What object would you be helpless without during the school day?

This sounds so simple, but I have a pen in my hand the entire time, and write notes everywhere in my room. It is crucial to document everything in education down to the smallest detail and I always find that I could have taught a lesson differently so I write it down as I am teaching. I have entire notebooks full of “fixes” from years of teaching the same subjects. I always feel an urgent need to record thoughts before they slip away. A pen also helps when teaching as I can make comments specific to each child while students are working.

What’s something happening in the community that affects what goes on inside your class?

I have a lot of students that have “Deferred Action for Childhood Arrivals status” in my classes. The news affects my students on a daily basis. They worry about being deported, being arrested, and being separated from their families. It is impossible to end their worries with our existing immigration policies. Trying to convince kids to actively participate in their education and learn geography when they face an uncertain future cripples our education system. It’s just not fair. We have to find a way to teach students so that they understand their role in society and how they can change their future.

What part of your job is most difficult?

The most difficult part of my job is talking to students who have difficulties in their family situations. It breaks my heart when students come to school and face significant hardships at home through no fault of their own. For students, this presents an obstacle to learning and is a challenge to overcome.

What was your biggest misconception that you initially brought to teaching?

I used to think that all students wanted to learn and come to school since I always wanted to go to school to learn. But when I became a teacher I realized that was the exception, not the norm. Some students grow up with a conception of school as a necessary evil, something they are forced to do because the law says so or their parents say so. Not all students want to learn (at least the subjects they are offered in school), they have too many obstacles to learn, and most dread coming to school for a variety of reasons. No matter how hard I try to get every student to love history, some just never will, and that was a tough lesson.

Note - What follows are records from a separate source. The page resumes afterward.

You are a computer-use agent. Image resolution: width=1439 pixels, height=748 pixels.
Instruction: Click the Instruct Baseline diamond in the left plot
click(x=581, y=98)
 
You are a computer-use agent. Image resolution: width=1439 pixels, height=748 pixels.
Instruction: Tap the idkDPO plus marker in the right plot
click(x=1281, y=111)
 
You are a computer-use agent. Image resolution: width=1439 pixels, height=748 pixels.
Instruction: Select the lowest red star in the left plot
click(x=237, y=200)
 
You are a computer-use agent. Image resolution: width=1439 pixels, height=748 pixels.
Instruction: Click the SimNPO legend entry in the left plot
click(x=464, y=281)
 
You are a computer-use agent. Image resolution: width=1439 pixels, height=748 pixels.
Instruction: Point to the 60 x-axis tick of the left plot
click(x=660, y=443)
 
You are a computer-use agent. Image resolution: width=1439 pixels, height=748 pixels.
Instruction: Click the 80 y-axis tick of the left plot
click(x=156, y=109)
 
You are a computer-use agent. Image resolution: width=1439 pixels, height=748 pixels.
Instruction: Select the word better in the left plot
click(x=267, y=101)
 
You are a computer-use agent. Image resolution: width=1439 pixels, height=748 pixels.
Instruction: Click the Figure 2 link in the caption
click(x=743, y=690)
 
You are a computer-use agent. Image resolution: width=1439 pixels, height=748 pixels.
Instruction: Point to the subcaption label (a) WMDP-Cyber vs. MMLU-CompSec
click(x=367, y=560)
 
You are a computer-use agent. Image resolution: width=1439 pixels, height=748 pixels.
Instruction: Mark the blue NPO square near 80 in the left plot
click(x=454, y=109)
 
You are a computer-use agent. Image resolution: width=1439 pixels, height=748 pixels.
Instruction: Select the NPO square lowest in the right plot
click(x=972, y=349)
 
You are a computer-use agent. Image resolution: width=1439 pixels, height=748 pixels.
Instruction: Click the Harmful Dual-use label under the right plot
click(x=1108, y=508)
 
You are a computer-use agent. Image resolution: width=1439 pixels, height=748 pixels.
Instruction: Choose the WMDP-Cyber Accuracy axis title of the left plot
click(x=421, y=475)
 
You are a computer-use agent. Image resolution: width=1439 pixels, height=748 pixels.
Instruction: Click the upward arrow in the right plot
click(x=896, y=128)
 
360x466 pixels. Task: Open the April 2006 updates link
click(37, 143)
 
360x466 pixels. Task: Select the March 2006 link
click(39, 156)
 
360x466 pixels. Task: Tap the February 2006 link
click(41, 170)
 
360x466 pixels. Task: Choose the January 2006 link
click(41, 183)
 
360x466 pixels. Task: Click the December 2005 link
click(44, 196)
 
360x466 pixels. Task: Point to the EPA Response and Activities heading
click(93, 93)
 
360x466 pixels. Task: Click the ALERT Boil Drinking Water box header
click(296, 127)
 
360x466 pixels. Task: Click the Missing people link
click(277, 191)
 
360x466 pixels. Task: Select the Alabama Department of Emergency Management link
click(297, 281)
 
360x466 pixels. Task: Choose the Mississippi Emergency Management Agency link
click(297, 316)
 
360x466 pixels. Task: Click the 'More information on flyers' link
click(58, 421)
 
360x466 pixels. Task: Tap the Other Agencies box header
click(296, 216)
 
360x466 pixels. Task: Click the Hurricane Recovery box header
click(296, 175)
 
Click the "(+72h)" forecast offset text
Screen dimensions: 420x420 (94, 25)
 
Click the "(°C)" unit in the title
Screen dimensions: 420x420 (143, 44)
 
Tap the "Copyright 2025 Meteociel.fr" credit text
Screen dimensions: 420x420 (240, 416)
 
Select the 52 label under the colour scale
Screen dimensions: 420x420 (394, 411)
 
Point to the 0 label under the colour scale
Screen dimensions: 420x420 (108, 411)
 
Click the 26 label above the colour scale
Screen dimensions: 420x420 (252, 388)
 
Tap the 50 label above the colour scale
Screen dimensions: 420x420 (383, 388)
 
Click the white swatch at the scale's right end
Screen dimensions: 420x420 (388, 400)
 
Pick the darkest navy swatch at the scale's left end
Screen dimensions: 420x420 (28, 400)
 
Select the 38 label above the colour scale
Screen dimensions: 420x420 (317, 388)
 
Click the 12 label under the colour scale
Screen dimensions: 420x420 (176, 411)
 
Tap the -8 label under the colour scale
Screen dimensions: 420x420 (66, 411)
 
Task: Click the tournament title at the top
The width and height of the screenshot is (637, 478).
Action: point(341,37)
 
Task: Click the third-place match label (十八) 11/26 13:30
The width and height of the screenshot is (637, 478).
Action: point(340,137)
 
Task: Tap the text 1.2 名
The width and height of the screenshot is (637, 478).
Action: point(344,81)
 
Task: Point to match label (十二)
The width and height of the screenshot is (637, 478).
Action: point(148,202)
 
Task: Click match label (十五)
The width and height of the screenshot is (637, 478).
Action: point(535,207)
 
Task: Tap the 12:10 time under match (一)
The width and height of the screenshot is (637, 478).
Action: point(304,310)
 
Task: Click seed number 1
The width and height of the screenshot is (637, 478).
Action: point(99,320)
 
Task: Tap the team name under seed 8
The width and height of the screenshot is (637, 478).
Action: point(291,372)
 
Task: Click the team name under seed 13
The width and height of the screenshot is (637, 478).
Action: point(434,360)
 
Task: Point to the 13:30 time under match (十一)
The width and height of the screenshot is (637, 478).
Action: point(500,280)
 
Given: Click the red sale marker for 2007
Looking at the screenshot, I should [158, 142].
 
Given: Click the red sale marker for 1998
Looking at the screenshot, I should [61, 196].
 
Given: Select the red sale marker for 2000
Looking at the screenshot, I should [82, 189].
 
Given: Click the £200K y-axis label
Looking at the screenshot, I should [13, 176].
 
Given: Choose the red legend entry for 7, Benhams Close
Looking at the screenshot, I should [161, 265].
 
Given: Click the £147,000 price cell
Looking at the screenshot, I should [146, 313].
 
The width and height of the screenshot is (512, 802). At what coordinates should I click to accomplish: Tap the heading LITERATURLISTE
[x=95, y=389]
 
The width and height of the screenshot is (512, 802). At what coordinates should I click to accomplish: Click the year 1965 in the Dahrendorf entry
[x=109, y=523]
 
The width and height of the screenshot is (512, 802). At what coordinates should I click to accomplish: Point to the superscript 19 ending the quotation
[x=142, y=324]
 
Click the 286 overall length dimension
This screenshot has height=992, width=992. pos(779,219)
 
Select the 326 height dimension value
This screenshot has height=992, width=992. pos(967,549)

What are you reading for enjoyment?

I have always been a reader, since I was a little girl. I find that it is the only way to calm my brain in the evenings. I only read two types of books: historical fiction and historical non-fiction. Reading allows me to keep up in my field. Right now, I am reading “The Gulag Archipelago” by Aleksandr Solzhenitsyn and “Stalin: The Court of the Red Tsar” by Simon Sebag Montefiore. Both are challenging reads in their own right, and discuss polarizing views on Stalin’s purges of Soviet-era Russia.

What’s the best advice you’ve received about teaching?

I was reading a study about a decade ago that came to the conclusion that your teacher desk should be at the back of the room. The study concluded that students have a fear of approaching teachers who place their desk at the front of the room because it creates a psychological barrier between the student and teacher, making the student feel inferior to the teacher as a human being. I immediately moved my desk to the back of the room. This was an eye-opening change as students wanted to talk to me more often as I navigated the classroom rather than coming to my desk with questions. By removing the barrier, I built closer relationships between myself and my students.